Ullich verzichtete auf eine Erwiderung. Warum sollte er die Verklärung, in der Carsten seinen verstorbenen Vater sah, mit ein paar Worten vernichten? Carsten war sein Freund.
Aber Michael hatte für eine der Versicherungen gearbeitet, deren größter Kunde der Möbius-Konzern war - bevor Carsten ihm ein Wirtschaftswissenschaften-Studium aufgedrängt und ihn danach zu seiner rechten Hand in der Firma gemacht hatte. Damals war Michael von der Versicherung zum Bodyguard für den hochversicherten und risikofreudigen Carsten Möbius gemacht worden, aber er hatte hin und wieder auch einen Blick in diverse Akten werden können - nicht immer legal, aber immerhin…
Der »alte Eisenfresser« war nicht unbedingt der edle Mann gewesen, den sein Sohn immer in ihm gesehen hatte und auch weiter sehen sollte. Auch Stephan Möbius hatte seine Leichen im Keller - im übertragenen Sinne.
Carsten war tatsächlich zu ehrlich für diese Welt.

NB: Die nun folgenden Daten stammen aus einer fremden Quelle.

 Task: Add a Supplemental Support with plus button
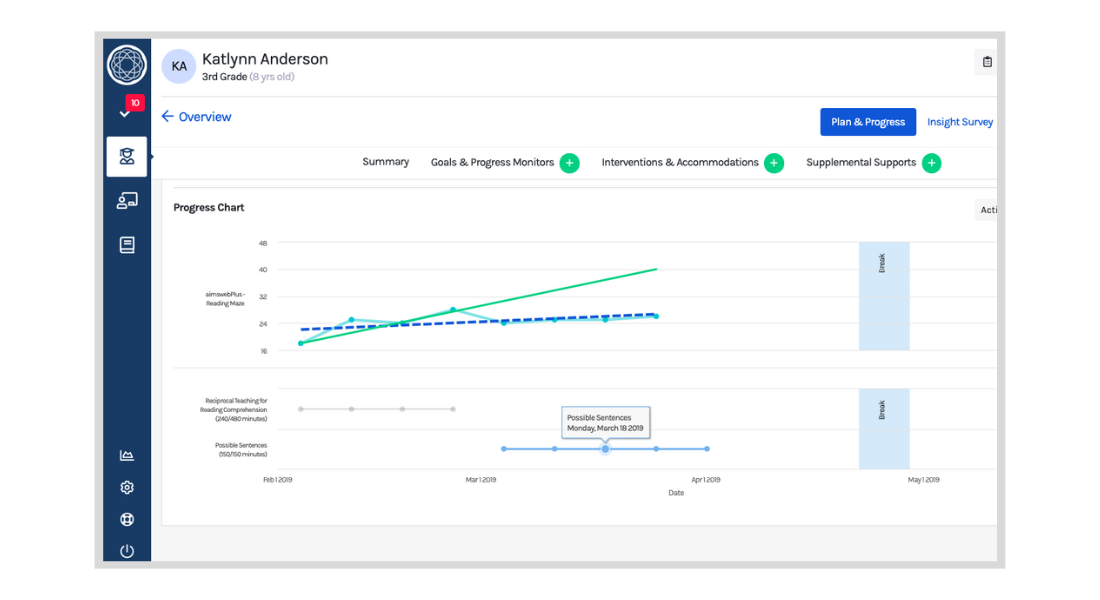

Und daran wird er irgendwann zugrunde gehen , dachte Michael. Und er hoffte inständig, das nicht mehr erleben zu müssen.
Anderswo…
»Eine Spiegelwelt«, murmelte Zamorra.
»Was?«
Er sah sich nach seiner Gefährtin um. Erstaunt, sie neben sich in der gleichen Zelle zu finden. Und diesmal waren sie beide auch nicht nackt. Man hatte ihnen ihre Kleidung gelassen, sie nicht ausgeplündert. Zamorra stellte fest, dass er sogar sein Amulett bei sich trug.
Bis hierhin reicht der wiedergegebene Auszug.